Repeated use of U.S. reserves without a plan to permanently increase U.S. oil and gas production was described by Montana Republican Sen. Steve Daines as a “band-aid on [a] bullet wound.” It showcases an administration dedicated to pulling every lever possible to avoid allowing American producers to ramp up production to meet the nation’s energy needs. According to the EIA, Americans consumed an average of nearly 20 million barrels of oil a day, putting the White House release of 1 million barrels per day into perspective.

Instead of opening American energy projects the administration has shut down such as drilling in the Arctic National Wildlife Refuge and permits for the Keystone XL Pipeline, Biden has continued to harass the oil and gas industry, and suppress production in the process. Just this week, Bloomberg reported the Biden administration is planning to delay oil leases in the Gulf of Mexico for a third consecutive year, signaling to the industry that the White House has no plans to endorse long-term production to reclaim energy independence.

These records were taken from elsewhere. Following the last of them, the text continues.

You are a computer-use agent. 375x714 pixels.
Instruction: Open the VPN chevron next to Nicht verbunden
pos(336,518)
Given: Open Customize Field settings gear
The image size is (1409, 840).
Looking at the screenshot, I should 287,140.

The administration also repeated a popular left-wing talking point to complain that oil and gas producers were sitting on 9,000 drilling permits left unused. Those 9,000 permits, however, don’t mean producers are sitting idle with rights to extract untapped reserves at the flip of a switch, which would be corporate malpractice considering the current profitability.

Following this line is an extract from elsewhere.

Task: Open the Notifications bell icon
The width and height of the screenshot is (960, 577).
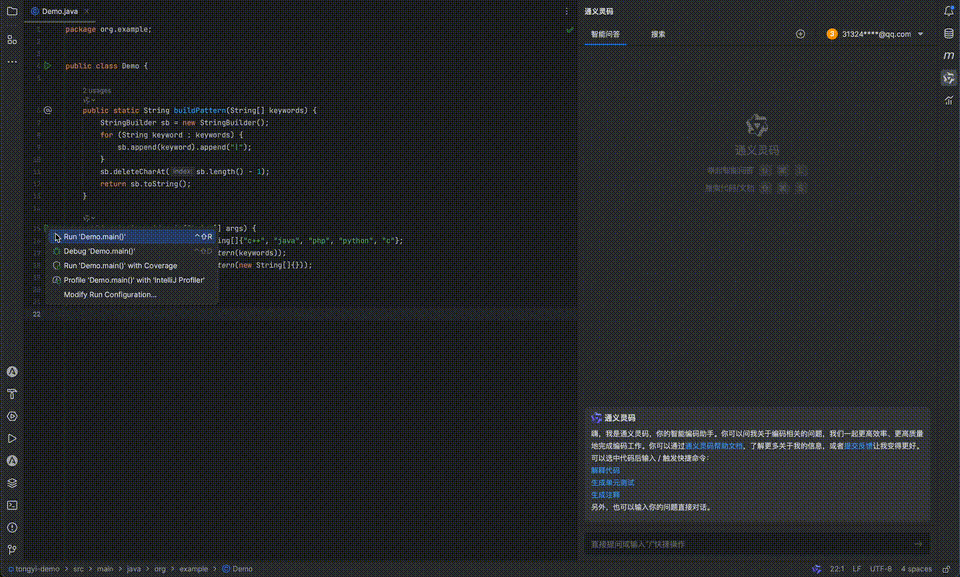Action: [948, 11]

Rights of Way (ROW) permitting, which can take years to approve, is still required, along with the billions in capital needed to drill. Uncertainty about operations on federal lands, prompted by the White House which delayed lease sales again in February, has held back the investment needed to ramp up operations. At the same time, another 4,600 permits to drill are awaiting approval from the Interior Department’s Bureau of Land Management run by an ecoterrorist.

Before pumping billions of dollars worth of capital and labor to drill, producers need signals of certainty from the White House that economically sensible drilling may proceed without sudden interruption. So far, however, President Biden has done everything but, while scapegoating Russian President Vladimir Putin, rival oil producers, and the industry itself for gas prices that started to soar from the very day Biden launched his assault on American production — inauguration day.

“President Biden’s decision to release more oil from the Strategic Petroleum Reserve is just a larger band-aid for the wounds inflicted on energy production by the Biden administration,” said Myron Ebell, the director of the Center for Energy and Environment at the Competitive Enterprise Institute. “The Biden administration is still using every regulatory tool to slow oil and gas production on federal lands and offshore areas, delay pipeline and infrastructure approvals, and bully banks into dropping investments in new production.”

On Thursday, House Democrats endorsed the White House energy agenda, blocking the American Energy Independence from Russia Act for the fourth time.